### Task prompt
Once the line containing "Given: Open the 対象年 dropdown filter" appears, output it and each remaining line of the records below exactly, with no pictures and nothing more.

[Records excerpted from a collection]
========
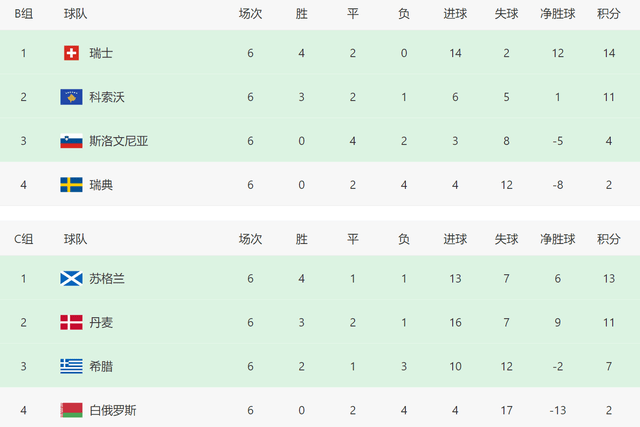Click 积分 column header in Group B
Image resolution: width=640 pixels, height=427 pixels.
pyautogui.click(x=609, y=14)
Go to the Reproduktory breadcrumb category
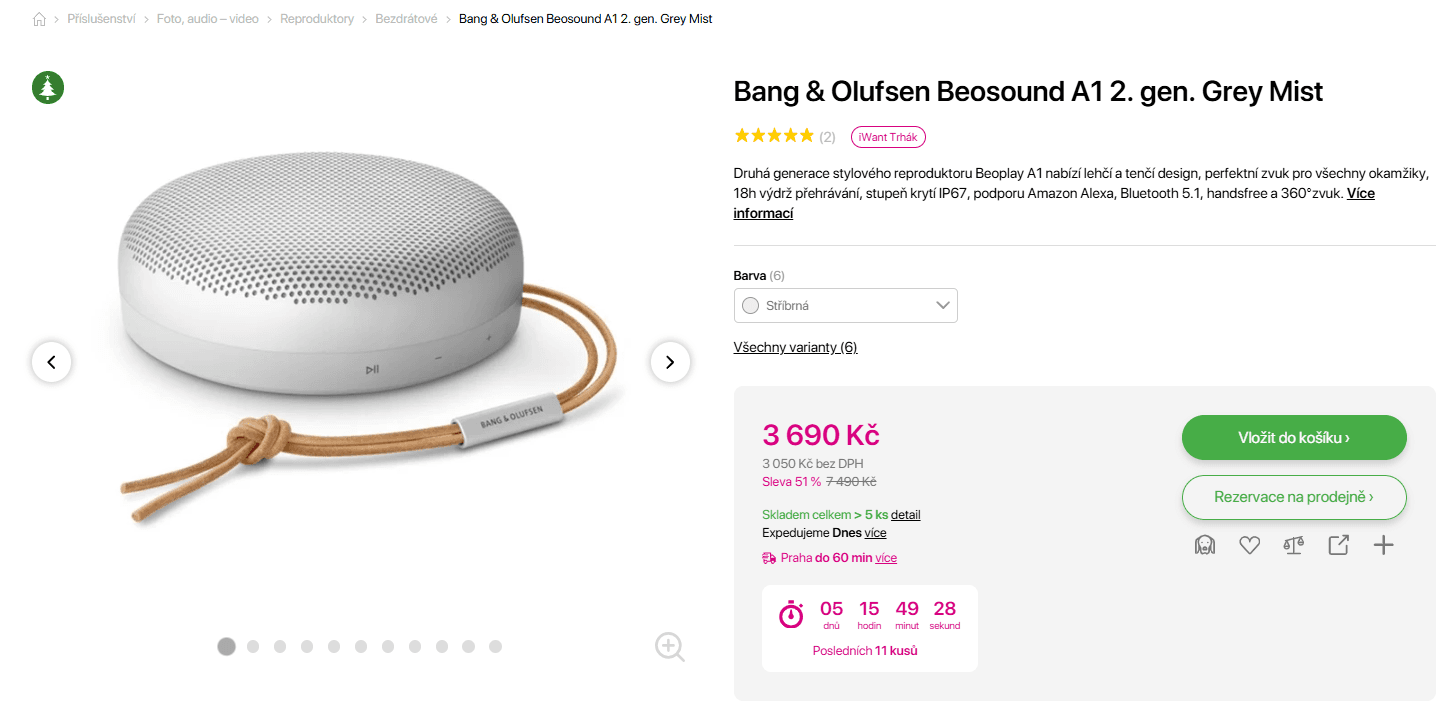Viewport: 1443px width, 702px height. pyautogui.click(x=317, y=18)
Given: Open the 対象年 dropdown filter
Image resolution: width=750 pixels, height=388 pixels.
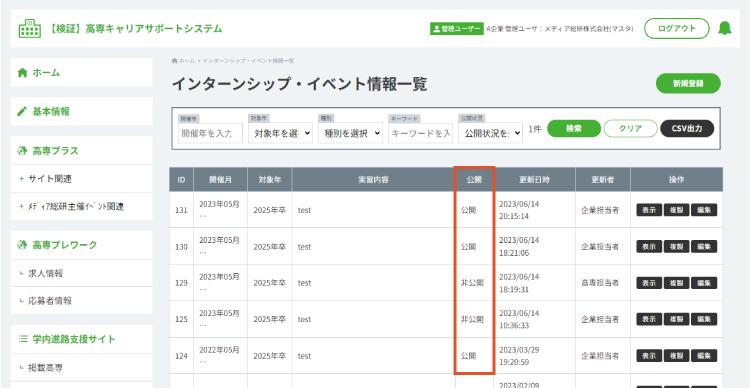Looking at the screenshot, I should point(280,133).
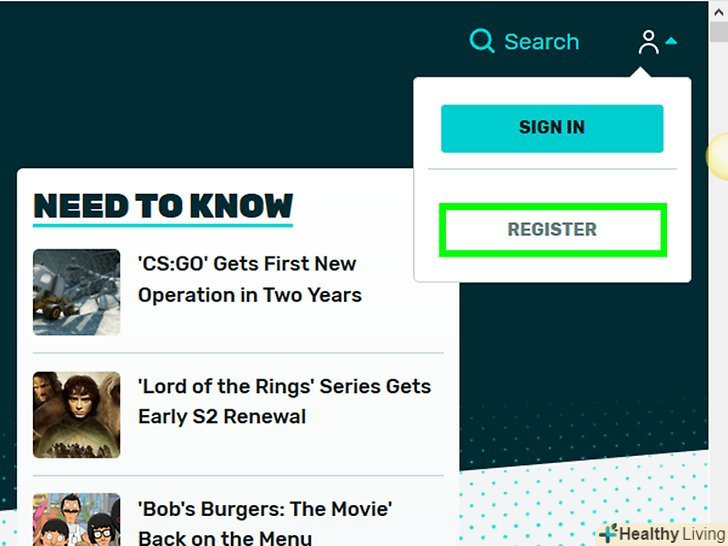Click the SIGN IN button
This screenshot has height=546, width=728.
[552, 128]
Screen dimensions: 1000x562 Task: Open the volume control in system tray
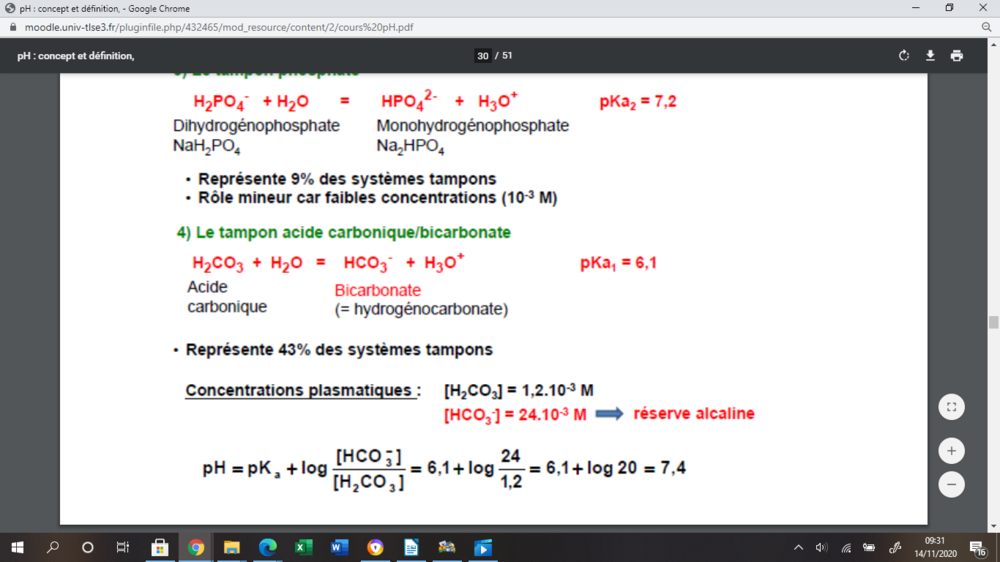pyautogui.click(x=821, y=547)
========
### Solution to this problem
Given: Open the 対象年 dropdown filter
Image resolution: width=750 pixels, height=388 pixels.
Looking at the screenshot, I should point(280,133).
Click the SIGN IN button
This screenshot has height=546, width=728.
[552, 128]
Screen dimensions: 1000x562 Task: Open the volume control in system tray
pyautogui.click(x=821, y=547)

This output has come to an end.